Теодор представил, каким образом он мог бы уговорить Эмму выдать ему наличные.
— Вряд ли, — мрачно ответил он.
— Жаль. Полагаю, мне все-таки лучше уехать, но… не на что.
— Можешь остаться в Эшли-парке, — помедлив, предложил Теодор.
— Но тогда тебе придется договариваться с леди Эммой?..
— Может, и придется, — одними губами улыбнулся Теодор.
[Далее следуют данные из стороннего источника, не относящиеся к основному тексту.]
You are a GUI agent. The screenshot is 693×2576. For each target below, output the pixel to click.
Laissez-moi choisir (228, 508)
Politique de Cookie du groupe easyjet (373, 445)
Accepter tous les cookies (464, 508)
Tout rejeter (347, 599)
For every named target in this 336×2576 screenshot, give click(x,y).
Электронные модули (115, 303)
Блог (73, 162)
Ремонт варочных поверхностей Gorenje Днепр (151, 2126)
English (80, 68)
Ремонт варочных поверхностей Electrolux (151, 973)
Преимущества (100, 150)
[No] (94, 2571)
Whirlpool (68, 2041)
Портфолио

— Не надо, — вздохнул Джонас. — Я сумею как-нибудь устроиться сам.
— Как хочешь, — равнодушно ответил Теодор, но Джонас заметил облегчение, промелькнувшее на лице брата, и обрадовался, что не заставил того «договариваться» с женой. Очевидно, это не очень приятная задача.
Глава 11
Эмма наконец придумала, как она могла бы загладить свою чудовищную вину перед Теодором, но для этого ей надо было ехать в Лондон. Немедленно!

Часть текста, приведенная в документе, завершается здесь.